I’m Harlan Stenn, and I started working with NTP around 1990. By 1996 I had become “The Janitor of NTP”. While my title has changed a few times since then, Network Time remains a passion of mine. Along the way, some new approaches to keeping accurate time on computers have presented themselves and it became obvious to me and others that Network Time Protocal needed to grow and evolve to work with these new approaches.
Having the correct time on most computers is essential. Time is used for many different types of security and audit-trail purposes and also for access control and proper “sequencing” of events.
A few years ago we realized that our workload was ever-increasing and that it was outstripping our ability to stay on top of things as a simple ad-hoc group of volunteers. In an attempt to develop a funding source for Network Time, I started the NTP Forum at Internet Systems Consortium (ISC). But NTP was an “unfunded mandate” at ISC and ISC had other priorities. It became clear that Network Time needed its own vehicle to move forward.
By June of 2011, I had created Network Time Foundation, with the specific purpose to provide direct services and support to improve the state of accurate computer network timekeeping in the general community. In 2014 we were approved for 501(c) (3) Non-Profit status with the U.S. Government.

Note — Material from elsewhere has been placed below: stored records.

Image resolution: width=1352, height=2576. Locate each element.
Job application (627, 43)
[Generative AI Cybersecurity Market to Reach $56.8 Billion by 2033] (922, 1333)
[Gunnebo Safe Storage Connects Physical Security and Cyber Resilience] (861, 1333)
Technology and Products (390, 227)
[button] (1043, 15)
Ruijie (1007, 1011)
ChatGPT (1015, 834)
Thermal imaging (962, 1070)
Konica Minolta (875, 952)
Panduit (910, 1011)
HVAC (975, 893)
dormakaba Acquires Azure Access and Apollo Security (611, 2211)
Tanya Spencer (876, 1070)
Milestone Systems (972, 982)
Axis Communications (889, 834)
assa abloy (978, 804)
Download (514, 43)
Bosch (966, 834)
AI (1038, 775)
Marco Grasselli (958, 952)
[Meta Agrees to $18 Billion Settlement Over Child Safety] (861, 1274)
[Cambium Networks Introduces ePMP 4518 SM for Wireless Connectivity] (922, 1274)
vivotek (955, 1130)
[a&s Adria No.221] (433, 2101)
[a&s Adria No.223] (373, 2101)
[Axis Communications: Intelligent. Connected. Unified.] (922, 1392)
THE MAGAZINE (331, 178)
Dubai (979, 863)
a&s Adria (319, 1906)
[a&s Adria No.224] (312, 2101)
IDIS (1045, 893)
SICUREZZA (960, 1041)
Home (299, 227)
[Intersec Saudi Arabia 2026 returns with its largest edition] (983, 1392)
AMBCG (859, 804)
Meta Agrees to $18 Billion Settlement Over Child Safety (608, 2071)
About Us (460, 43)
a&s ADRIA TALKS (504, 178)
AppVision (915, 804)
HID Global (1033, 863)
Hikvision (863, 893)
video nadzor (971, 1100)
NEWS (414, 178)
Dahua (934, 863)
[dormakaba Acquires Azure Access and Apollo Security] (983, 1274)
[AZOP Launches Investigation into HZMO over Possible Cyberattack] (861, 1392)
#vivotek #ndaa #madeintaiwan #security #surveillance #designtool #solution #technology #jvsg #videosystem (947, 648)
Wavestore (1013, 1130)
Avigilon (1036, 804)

Network Time Foundation is all about advancing and supporting these efforts. The scope of this work ranges from helping to craft the precise description of how to exchange time (standardizing protocols and behaviors), writing high-quality software and documentation, understanding and accommodating how things behave in a wide variety of real-world situations and helping people and organizations trust that they have reliable and accurate timestamps. We do our level best to make sure that Network Time is running, ready, and available to everyone who needs it.